Saved entries

━━━━━━━━━━━━━━━━━━━━━━━━━━━━━━

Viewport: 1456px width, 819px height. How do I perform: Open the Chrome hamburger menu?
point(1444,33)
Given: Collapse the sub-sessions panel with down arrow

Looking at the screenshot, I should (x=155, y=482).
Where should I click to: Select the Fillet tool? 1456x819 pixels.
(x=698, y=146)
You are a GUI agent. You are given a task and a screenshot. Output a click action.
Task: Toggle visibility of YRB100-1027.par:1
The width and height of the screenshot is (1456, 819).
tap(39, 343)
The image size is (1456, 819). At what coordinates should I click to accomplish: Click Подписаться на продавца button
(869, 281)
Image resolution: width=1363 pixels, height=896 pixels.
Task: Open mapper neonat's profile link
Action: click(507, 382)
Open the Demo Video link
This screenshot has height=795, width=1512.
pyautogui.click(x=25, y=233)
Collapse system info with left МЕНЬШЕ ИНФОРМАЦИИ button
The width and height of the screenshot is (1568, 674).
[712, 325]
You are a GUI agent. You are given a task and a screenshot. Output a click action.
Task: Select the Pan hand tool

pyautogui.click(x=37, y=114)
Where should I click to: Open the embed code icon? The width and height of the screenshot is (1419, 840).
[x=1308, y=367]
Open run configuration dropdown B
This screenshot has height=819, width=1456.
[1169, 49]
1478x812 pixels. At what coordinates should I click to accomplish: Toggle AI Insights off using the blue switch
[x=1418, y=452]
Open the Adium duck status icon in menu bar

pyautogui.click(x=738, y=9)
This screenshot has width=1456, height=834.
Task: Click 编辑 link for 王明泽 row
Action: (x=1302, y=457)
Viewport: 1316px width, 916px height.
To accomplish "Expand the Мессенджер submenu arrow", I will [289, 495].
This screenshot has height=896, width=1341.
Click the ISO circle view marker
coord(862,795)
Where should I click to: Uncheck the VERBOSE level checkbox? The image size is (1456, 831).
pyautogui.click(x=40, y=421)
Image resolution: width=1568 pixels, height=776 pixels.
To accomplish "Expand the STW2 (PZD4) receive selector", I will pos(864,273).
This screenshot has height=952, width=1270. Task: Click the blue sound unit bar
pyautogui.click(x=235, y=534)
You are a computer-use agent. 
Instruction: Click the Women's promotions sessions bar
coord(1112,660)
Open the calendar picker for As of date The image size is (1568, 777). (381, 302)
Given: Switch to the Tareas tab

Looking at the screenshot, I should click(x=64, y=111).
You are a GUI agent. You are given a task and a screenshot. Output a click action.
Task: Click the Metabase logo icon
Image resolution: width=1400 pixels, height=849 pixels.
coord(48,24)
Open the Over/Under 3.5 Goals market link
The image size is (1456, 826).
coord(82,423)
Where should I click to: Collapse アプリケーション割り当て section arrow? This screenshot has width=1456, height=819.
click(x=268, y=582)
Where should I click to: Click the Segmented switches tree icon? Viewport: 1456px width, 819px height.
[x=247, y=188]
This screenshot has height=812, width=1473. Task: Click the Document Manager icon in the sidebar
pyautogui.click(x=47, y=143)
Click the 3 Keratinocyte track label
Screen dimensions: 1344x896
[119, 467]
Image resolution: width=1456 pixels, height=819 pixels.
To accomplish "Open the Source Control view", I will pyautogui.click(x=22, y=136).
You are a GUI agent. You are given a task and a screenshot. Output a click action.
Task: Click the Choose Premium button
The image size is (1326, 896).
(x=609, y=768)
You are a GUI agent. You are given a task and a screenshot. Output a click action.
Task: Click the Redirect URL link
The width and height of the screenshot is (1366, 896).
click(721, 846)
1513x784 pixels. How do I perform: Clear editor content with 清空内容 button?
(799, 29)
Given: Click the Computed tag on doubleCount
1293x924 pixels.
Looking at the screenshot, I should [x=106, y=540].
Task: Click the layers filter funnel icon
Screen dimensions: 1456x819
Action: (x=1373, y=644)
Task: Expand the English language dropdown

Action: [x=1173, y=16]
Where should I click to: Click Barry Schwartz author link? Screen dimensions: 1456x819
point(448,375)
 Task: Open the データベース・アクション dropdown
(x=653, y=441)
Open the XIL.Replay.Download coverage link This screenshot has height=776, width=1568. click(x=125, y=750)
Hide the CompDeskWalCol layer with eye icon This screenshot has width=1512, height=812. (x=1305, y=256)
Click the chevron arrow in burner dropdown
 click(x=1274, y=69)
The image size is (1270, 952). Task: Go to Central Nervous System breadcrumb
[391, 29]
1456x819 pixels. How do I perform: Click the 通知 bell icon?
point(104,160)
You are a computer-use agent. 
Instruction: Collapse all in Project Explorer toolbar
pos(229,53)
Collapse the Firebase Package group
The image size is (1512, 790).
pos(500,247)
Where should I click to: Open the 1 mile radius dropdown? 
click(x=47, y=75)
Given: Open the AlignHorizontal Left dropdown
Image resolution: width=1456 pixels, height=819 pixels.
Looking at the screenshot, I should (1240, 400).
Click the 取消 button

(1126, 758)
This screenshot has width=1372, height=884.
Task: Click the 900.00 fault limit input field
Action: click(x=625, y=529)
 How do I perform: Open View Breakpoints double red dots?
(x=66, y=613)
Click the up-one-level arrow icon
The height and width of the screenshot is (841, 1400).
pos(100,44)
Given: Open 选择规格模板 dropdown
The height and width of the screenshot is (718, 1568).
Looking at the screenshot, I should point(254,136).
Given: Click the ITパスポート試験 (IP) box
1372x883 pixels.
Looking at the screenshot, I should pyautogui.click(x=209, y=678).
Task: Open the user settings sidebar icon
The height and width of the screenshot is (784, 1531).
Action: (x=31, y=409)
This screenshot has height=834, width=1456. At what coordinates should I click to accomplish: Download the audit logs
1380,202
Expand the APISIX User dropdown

━━━━━━━━━━━━━━━━━━━━━━━━━━━━━━

Exercise details: Take each line above that holds the string "will" and copy it.

Reply:
To accomplish "Expand the Мессенджер submenu arrow", I will [289, 495].
To accomplish "Expand the STW2 (PZD4) receive selector", I will pos(864,273).
To accomplish "Open the Source Control view", I will pyautogui.click(x=22, y=136).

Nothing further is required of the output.